In der Käsefastenwoche ging es sehr fröhlich zu. Man versammelte sich täglich zu Reigentänzen, denn diese waren dann bis Ostern verboten. Einer der Bräuche war auch das Schaukeln der unverheirateten jungen Frauen und Burschen. Mit diesem Ritual wünsche man ihnen Gesundheit und natürlich Glück bei der Wahl des künftigen Ehepartners. In der Käsefastenwoche fanden auch die letzten Hochzeiten vor dem Osterfest statt. Im Sommer konnte man wegen der intensiven Feldarbeit so und so nicht an Hochzeiten denken. Diese fanden dann erst im Herbst statt.
Die Kinder warten mit Ungeduld auf das interessanteste Ereignis am Abend des Käsefastensonntags - das sogenannte „hamkane“ (zu Deutsch: ein Bissen essen, kosten). Ein Stück von der orientalischen Süßwarenspezialität „Halva“ (auch türkischer Honig genannt), wie auch Käse oder ein gekochtes Ei werden mit einem Woll- oder Hanffaden auf einen Spinnrocken gehängt, den die Großmutter hin- und herpendelt. Jeder versucht das Stückchen mit dem Mund zu erhaschen, ohne es mit den Händen zu berühren. Zum Schluss wird der Faden angezündet und an der Art seines Brennens die Gesundheit der Familienangehörigen und die Fruchtbarkeit der Äcker im angehenden Jahr gedeutet. Die Asche wird aufbewahrt und als Heilmittel gegen Augenerkrankungen bei den Haustieren gebraucht.

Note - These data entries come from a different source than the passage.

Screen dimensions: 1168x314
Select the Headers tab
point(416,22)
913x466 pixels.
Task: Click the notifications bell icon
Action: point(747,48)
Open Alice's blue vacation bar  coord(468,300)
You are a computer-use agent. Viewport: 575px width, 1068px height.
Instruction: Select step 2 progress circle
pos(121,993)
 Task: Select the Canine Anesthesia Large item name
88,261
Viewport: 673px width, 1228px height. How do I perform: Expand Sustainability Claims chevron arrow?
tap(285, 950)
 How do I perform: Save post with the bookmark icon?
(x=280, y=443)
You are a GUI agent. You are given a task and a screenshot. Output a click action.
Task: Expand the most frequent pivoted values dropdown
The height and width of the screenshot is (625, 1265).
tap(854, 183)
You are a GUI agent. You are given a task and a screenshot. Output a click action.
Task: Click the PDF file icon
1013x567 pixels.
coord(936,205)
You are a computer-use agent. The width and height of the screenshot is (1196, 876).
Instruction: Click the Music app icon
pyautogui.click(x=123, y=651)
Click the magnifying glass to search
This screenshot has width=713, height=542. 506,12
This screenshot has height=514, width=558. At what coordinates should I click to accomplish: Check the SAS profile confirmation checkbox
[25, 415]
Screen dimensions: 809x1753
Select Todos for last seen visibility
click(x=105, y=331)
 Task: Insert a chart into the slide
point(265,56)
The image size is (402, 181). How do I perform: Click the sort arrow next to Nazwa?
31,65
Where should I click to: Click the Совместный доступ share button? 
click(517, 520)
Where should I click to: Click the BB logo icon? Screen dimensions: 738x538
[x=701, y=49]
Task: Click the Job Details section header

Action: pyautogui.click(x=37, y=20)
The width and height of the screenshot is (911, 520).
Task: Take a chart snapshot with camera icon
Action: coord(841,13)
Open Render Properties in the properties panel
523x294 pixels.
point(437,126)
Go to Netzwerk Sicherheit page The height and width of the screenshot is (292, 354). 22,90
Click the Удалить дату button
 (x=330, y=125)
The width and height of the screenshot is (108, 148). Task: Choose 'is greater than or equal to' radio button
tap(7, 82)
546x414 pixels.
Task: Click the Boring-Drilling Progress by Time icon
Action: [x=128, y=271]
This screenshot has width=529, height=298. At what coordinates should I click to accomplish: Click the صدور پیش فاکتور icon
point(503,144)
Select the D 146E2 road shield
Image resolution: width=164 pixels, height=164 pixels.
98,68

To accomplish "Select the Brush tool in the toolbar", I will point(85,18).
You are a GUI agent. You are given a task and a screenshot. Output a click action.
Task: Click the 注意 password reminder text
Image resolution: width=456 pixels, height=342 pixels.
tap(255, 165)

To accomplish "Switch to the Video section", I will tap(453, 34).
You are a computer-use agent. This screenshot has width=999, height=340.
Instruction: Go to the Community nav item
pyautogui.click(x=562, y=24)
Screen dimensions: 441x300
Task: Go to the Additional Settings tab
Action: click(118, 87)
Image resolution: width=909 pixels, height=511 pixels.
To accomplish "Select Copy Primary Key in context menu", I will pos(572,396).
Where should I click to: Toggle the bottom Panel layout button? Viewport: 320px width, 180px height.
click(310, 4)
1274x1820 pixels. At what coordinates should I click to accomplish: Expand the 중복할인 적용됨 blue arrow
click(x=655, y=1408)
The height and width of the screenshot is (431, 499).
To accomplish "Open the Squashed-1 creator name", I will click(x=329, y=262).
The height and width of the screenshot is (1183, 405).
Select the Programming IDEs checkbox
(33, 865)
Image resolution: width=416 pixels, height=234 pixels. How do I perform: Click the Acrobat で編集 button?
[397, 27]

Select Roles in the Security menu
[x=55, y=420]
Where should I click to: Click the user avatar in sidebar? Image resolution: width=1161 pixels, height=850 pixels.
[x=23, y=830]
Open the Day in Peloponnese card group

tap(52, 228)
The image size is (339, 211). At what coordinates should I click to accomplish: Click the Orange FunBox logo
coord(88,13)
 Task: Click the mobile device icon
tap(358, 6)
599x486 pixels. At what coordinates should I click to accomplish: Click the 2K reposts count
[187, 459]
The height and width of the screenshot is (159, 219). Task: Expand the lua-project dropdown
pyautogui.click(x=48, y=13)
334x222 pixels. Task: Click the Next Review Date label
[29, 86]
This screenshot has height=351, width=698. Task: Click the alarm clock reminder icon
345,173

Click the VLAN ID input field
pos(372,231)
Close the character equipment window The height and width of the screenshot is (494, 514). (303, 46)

Das Anzünden und Überspringen eines großen Feuers ist ein wichtiger Teil des Brauchtums in der Käsefastenwoche. Wahrend der ganzen Periode sammeln die Burschen Zweige und Maisstroh und errichten daraus hohe Scheiterhaufen auf den Höhenzügen rings um das Dorf herum. Am Sonntagabend zünden sie die Feuer an. Speziell für diesen Abend fertigen die verliebten Burschen Holzpfeile und zünden sie an dem Feuer an. Jeder schießt seinen brennenden Pfeil vom Hügel herab in den Hof seiner Liebsten.
Am Abend, solange die Feuer und die brennenden Holzpfeile das ganze Dorf bescheinen, versammelt man sich am Anger zu einem großer Reigen – zum letzten Mal vor Ostern. Es wird temperamentvoll und munter getanzt und hoch gesprungen, damit die Saat groß wächst. Die Burschen und Kinder springen über das Feuer, was ihnen und ihren Familien Gesundheit bescheren soll. Entsprechend der alten indoeuropäischen Tradition wird die Reinigungskraft des Feuers auch von den Bulgaren als eine Voraussetzung für Fruchtbarkeit angesehen.